The Ministry of Education and Culture launched the Vision for Higher Education 2030 project this spring, inviting people from universities and universities of applied sciences as well as central interest groups from various sectors of society to participate. The premises for the vision work were promising, as the development of universities in recent years has been unstable and tied to government terms.
In the final stretch of the vision work, the Ministry of Education has proposed moving legislation concerning universities and universities of applied sciences under a single act on higher education institutions (Helsingin Sanomat 4.9.2017 http://www.hs.fi/politiikka/art-2000005352698.html). This proposal has previously not been on the table in any public events – instead, the Ministry has come out with the theme without hearing the communities of universities and universities of applied sciences at all.
The Ministry has been silent on its concrete goals, with the exception of the possibility of joining universities and universities of applied sciences together. The Ministry’s proposal now casts doubts on whether it means to completely rewrite the entire Universities Act.
Many goals worth supporting have been proposed in connection with the Vision for Higher Education project. These include increasing the share of population with higher education to half of each age group, increasingly extensive multidisciplinary degree programmes and increasingly flexible mobility between programmes and higher education institutions.
None of these goals requires new legislation. They can be reached perfectly well without completely reforming the Universities Act and the Universities of Applied Sciences Act.

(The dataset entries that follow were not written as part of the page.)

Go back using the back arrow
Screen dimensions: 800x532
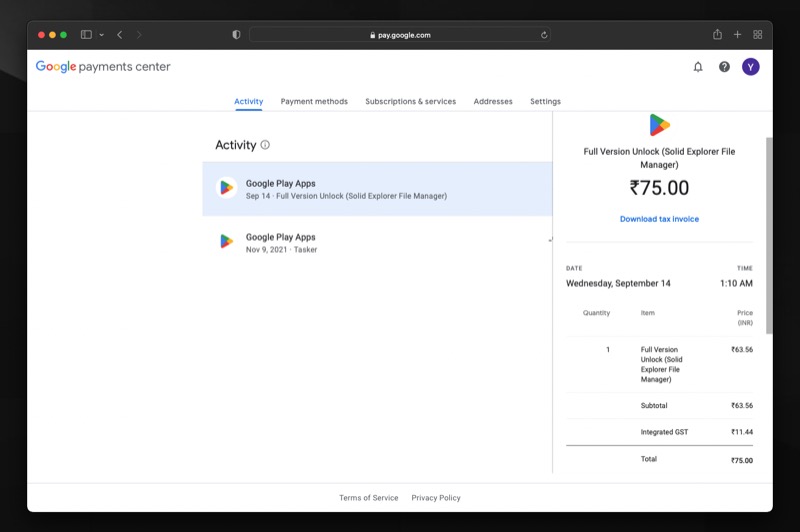pyautogui.click(x=119, y=35)
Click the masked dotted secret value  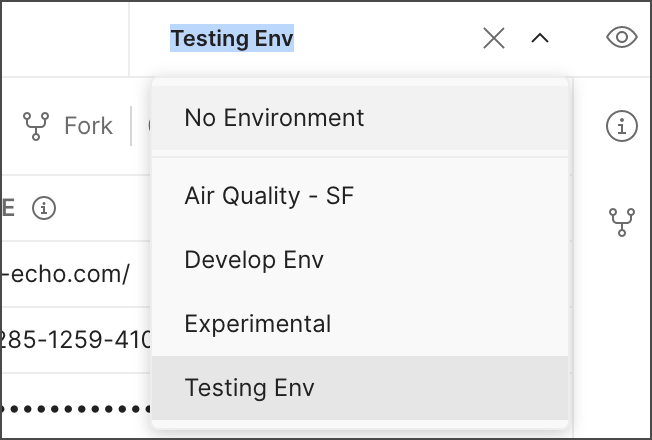[x=77, y=409]
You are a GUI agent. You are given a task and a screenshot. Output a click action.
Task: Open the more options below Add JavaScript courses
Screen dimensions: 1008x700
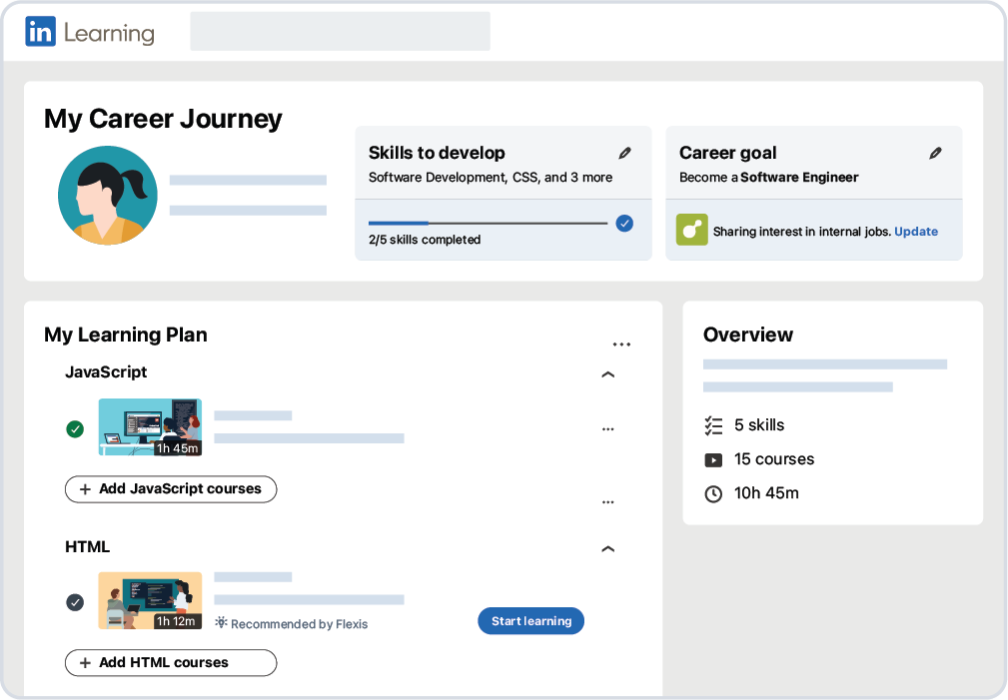tap(608, 502)
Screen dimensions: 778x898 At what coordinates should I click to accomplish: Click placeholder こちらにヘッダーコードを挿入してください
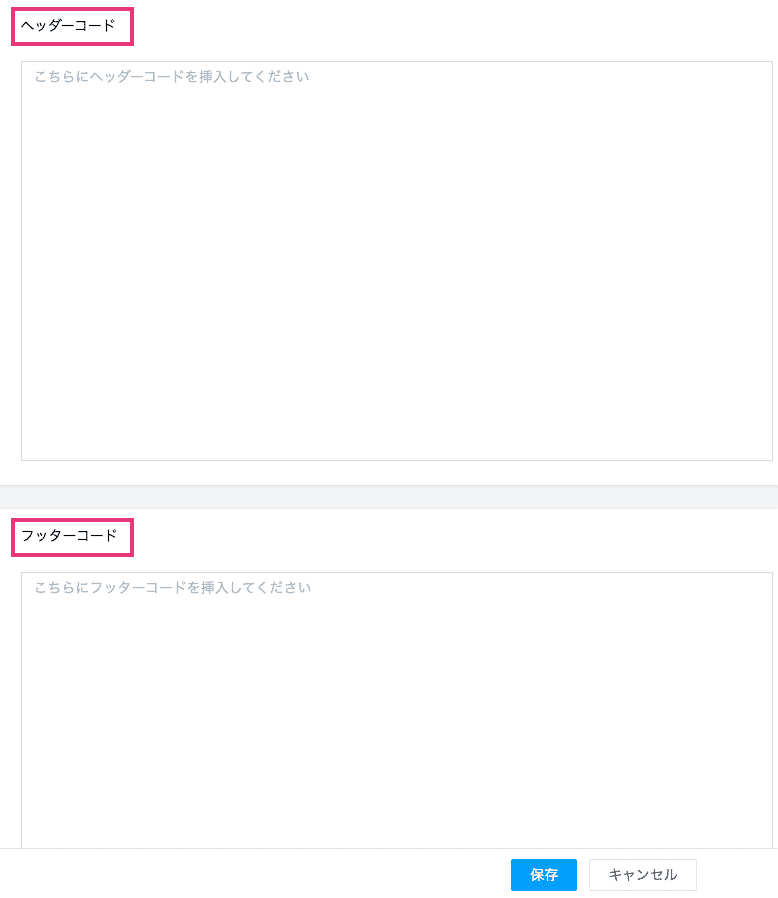(172, 77)
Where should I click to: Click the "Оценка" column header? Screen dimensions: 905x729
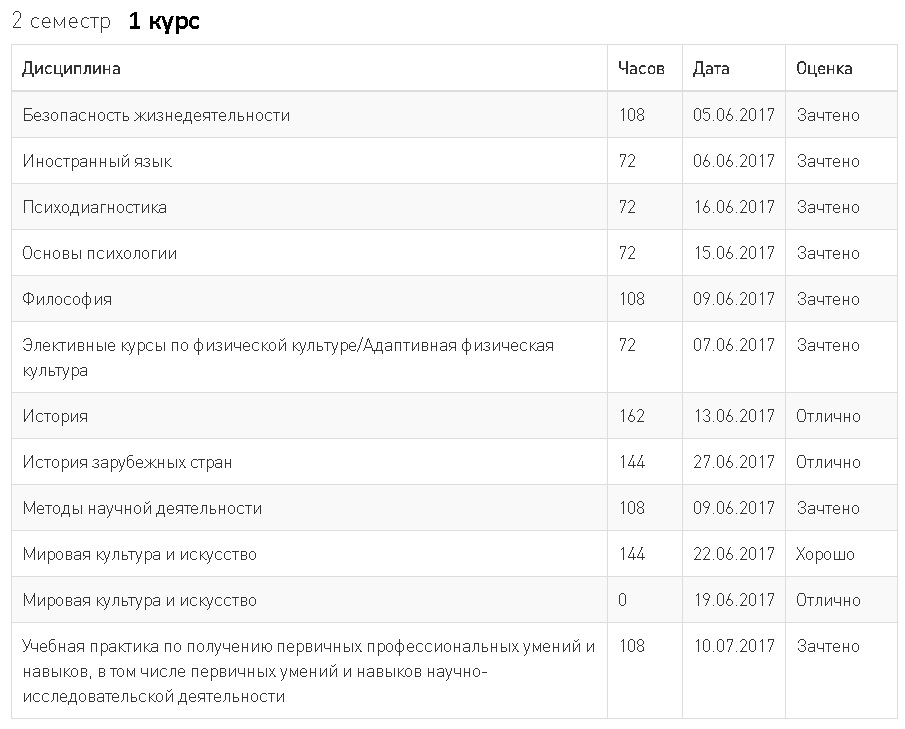click(x=824, y=69)
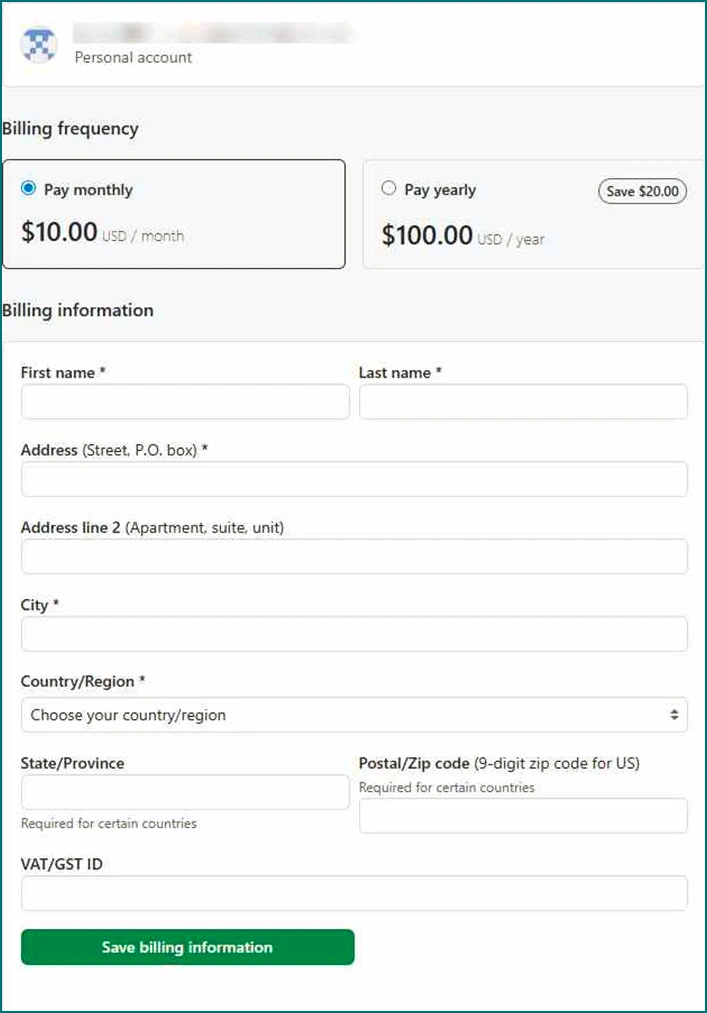Viewport: 707px width, 1013px height.
Task: Focus the Address line 2 field
Action: click(x=354, y=557)
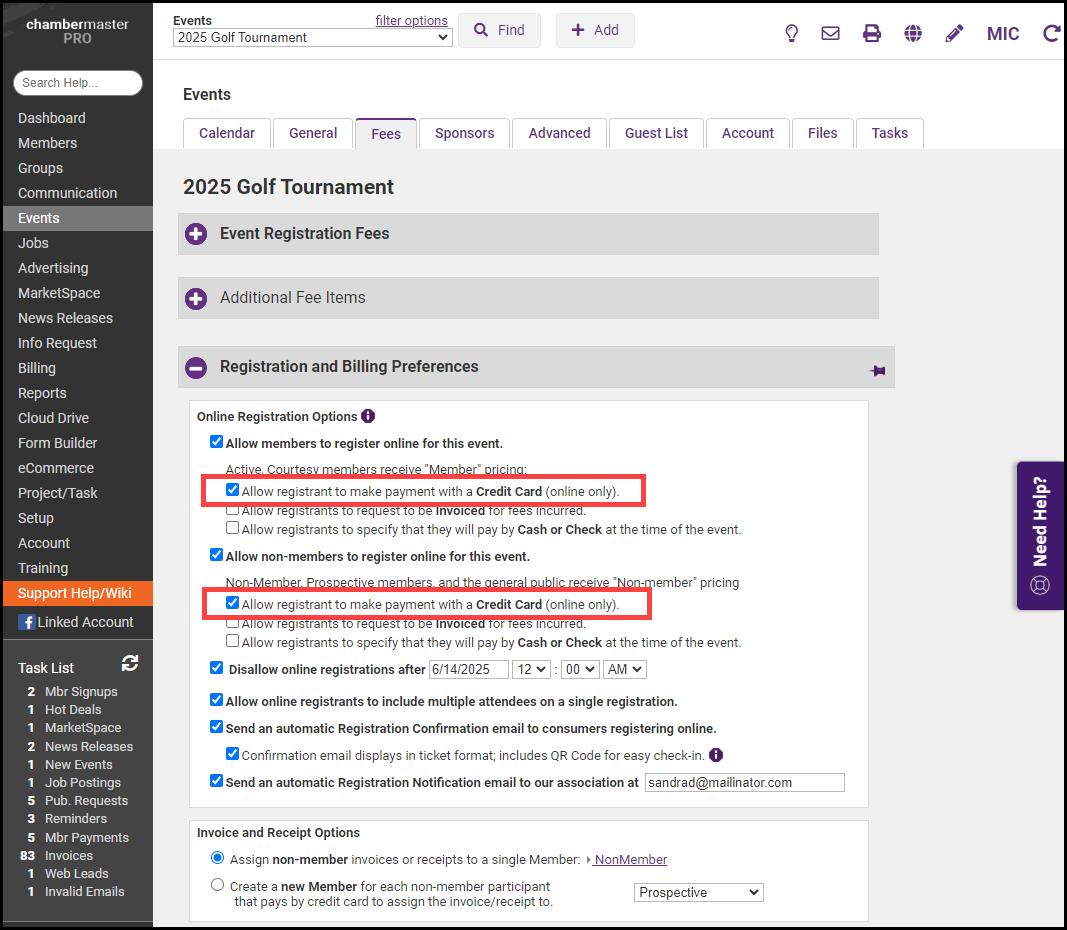This screenshot has width=1067, height=930.
Task: Click the pin icon on Registration and Billing Preferences
Action: click(x=878, y=371)
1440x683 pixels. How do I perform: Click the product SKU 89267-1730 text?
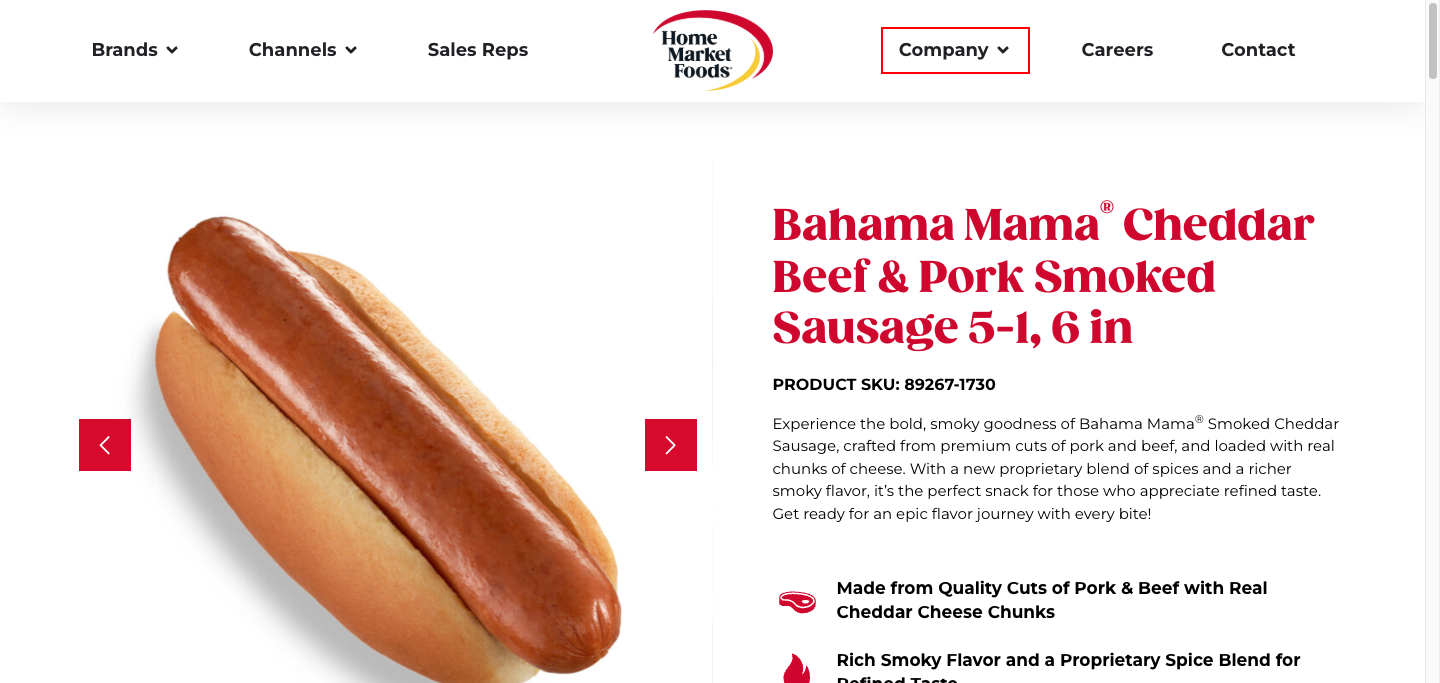coord(884,385)
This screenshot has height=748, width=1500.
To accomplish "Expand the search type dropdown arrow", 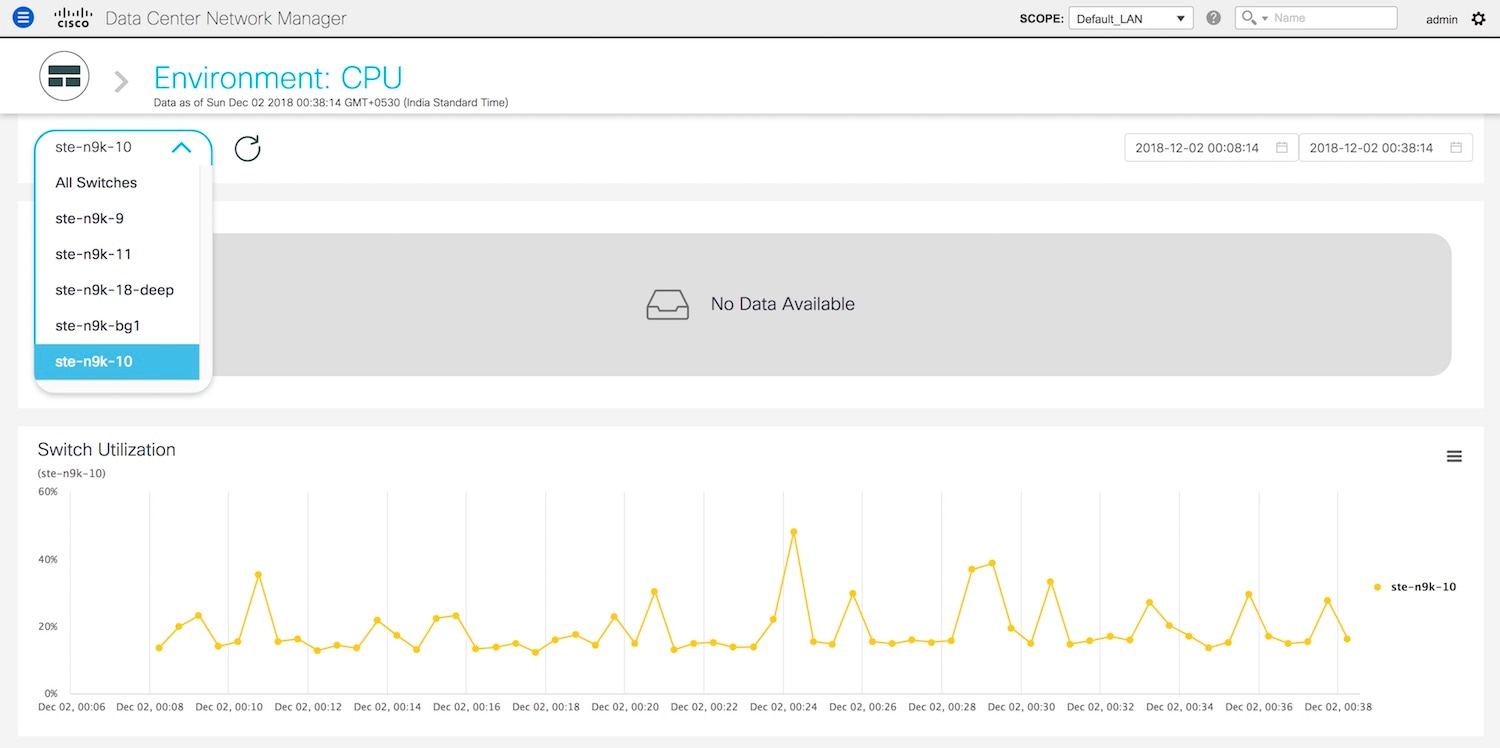I will (1264, 19).
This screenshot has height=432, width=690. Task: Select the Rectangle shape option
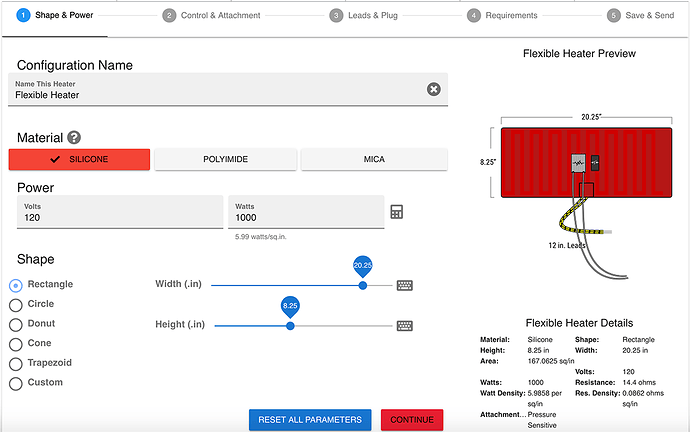tap(16, 285)
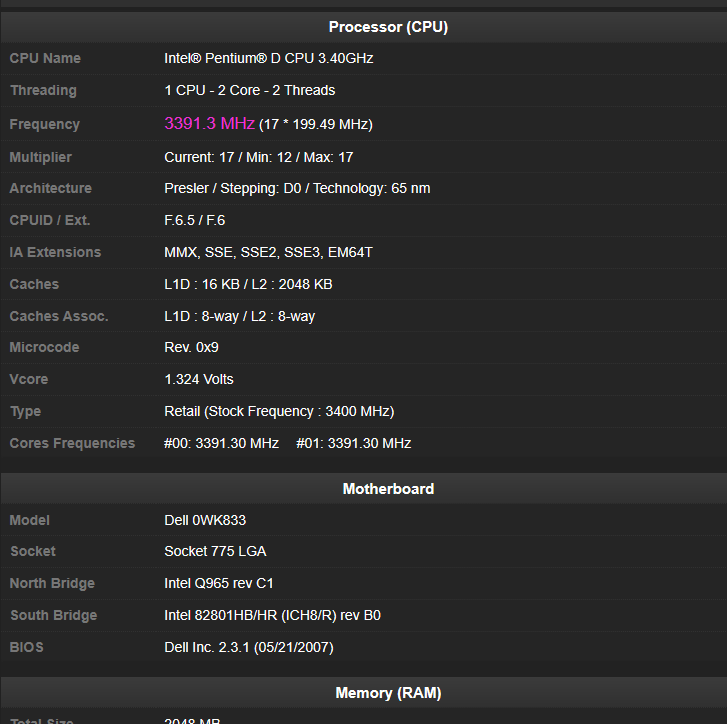Image resolution: width=727 pixels, height=724 pixels.
Task: Click the pink 3391.3 MHz frequency value
Action: (x=210, y=124)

Increasing – or even maintaining – the share of population with higher education requires taking back the disastrous cuts to education and reinstating public, index-linked funding for universities, which was abolished during the previous university reform in 2009–2010.
Multidisciplinary degree programmes and increased mobility, on the other hand, require replacing cooperation negotiations and savings with peace at the higher education institutions to allow personnel to genuinely have time and resources for long-term development work. The University of Helsinki, for instance, has only just completed an ambitious degree programme reform aimed specifically at establishing broader-based and more multidisciplinary degree programmes than before.
Is the Ministry of Education looking for something entirely different by reforming the Universities Act, then? Are universities and universities of applied sciences being brought closer to each other step by step, making them lose their respective profiles, orientation towards research and working life, in the process? Is the plan to set up tuition fees for second degrees or even for Master’s studies? Or is the aim to change the statutory status of student unions and the principles of university democracy?
Our questions are genuine, as neither the Vision for Higher Education nor the Ministry of Education’s proposal for a legislative reform provides any answers.
We respectfully ask Minister of Education Sanni Grahn-Laasonen the following: could we abandon legislative reforms dictated from above and focus on developing operations in cooperation with the entire higher education community – in other words, involving students and staff in the process, too?